A criminal charge can end in a number of ways including but not limited to:

  • a withdrawal of the charge by the police and/or prosecuting authority;
  • a downgrading of the charge;
  • an upgrading of the charge;
  • removal of charges;
  • addition of charges;
  • a charge being dismissed and diverted;
  • a charge being dismissed;
  • a finding of guilt with no conviction;
  • a finding of guilt with conviction.

How the relevant board will assess the criminal charge is influenced by the following factors.

  1. The nature and gravity of the offence.
  2. The period of time since the offence was committed.
  3. Whether a finding of guilt or a conviction was recorded for the offence.
  4. The sentence imposed for the offence.
  5. The age of the medical practitioner.
  6. The age of the victim.
  7. Whether or not the conduct that constituted the offence has since been decriminalised.
  8. The health practitioner’s actions after the offence.
  9. The likelihood of a future threat to the victim.
  10. Supplementary material provided by the health practitioner.

The more serious the offence, the more likely this is to impact upon the registration of the health practitioner. Offences committed recently are more likely to have an effect on a health practitioner’s registration than historical offences.

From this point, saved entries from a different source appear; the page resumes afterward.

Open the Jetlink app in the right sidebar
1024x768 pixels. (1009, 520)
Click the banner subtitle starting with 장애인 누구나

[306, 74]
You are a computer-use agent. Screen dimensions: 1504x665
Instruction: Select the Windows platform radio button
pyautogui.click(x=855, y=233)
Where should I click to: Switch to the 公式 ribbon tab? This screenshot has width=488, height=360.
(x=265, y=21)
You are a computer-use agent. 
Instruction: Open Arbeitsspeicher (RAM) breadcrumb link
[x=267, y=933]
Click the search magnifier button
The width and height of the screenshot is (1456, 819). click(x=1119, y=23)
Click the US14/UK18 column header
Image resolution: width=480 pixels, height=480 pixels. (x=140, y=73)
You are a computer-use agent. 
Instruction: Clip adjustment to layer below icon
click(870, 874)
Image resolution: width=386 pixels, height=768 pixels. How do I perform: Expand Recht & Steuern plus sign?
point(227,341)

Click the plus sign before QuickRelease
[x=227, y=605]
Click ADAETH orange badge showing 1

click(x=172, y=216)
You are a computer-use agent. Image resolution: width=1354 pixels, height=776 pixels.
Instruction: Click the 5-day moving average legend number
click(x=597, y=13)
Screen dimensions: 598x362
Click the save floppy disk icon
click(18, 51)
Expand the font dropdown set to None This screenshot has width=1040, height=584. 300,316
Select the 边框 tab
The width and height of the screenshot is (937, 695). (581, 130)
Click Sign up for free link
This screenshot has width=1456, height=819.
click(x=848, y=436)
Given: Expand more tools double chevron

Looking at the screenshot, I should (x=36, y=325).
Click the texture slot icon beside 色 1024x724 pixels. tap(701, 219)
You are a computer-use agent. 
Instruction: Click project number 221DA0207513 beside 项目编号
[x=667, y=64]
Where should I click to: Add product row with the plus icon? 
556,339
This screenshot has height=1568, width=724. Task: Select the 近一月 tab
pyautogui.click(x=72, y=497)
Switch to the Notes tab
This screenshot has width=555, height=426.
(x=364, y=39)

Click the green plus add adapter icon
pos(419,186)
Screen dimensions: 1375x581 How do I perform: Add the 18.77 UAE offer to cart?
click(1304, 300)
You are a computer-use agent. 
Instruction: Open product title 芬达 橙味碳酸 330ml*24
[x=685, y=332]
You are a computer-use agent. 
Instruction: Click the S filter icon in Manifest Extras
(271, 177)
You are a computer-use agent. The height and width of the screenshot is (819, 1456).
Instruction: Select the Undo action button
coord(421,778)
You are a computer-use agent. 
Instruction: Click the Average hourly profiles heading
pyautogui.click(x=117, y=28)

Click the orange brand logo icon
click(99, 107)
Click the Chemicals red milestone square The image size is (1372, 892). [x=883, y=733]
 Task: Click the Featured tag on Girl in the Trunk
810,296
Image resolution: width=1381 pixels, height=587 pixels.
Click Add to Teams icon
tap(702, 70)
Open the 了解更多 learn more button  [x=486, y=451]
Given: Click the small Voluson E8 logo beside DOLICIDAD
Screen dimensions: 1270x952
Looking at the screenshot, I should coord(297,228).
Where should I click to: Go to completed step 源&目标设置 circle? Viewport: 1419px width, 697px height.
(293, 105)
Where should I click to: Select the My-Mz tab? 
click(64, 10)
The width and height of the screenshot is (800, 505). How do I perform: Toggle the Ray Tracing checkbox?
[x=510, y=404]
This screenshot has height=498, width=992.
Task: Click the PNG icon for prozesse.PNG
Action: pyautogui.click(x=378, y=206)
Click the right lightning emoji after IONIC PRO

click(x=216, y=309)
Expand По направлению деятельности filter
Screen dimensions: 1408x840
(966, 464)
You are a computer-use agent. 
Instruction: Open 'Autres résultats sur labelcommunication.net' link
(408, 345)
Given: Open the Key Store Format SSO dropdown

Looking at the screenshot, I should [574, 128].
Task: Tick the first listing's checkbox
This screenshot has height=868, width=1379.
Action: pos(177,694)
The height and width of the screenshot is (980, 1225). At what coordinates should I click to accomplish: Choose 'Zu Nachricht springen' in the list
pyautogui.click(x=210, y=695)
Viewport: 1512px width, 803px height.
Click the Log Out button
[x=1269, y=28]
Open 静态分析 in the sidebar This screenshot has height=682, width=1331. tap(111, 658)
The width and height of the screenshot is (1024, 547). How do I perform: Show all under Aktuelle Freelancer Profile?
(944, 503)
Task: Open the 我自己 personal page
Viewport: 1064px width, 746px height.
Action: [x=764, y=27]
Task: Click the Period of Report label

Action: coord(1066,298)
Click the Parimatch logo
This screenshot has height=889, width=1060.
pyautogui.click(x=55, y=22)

How the court deals with the matter can influence how the board considers the criminal offending to be relevant, in order of importance:

  • convictions;
  • findings of guilt;
  • pending charges;
  • non conviction charges.

If a health practitioner is young, this may be a mitigating factor when considering the health practitioner’s registration. If the victim of the offence is a child, this can also have a higher bearing on whether a health practitioner is suitable for continued registration. If the criminal offence is no longer a criminal offence in law (e.g. homosexuality), then the board may place little to no weight on the offence committed. How the medical practitioner acted after the offence can have an influence on how the board views the offending. Whilst in many occupations, the spent convictions scheme operates to not require the disclosure of certain historical criminal offences, health practitioner law is exempted from the spent convictions scheme.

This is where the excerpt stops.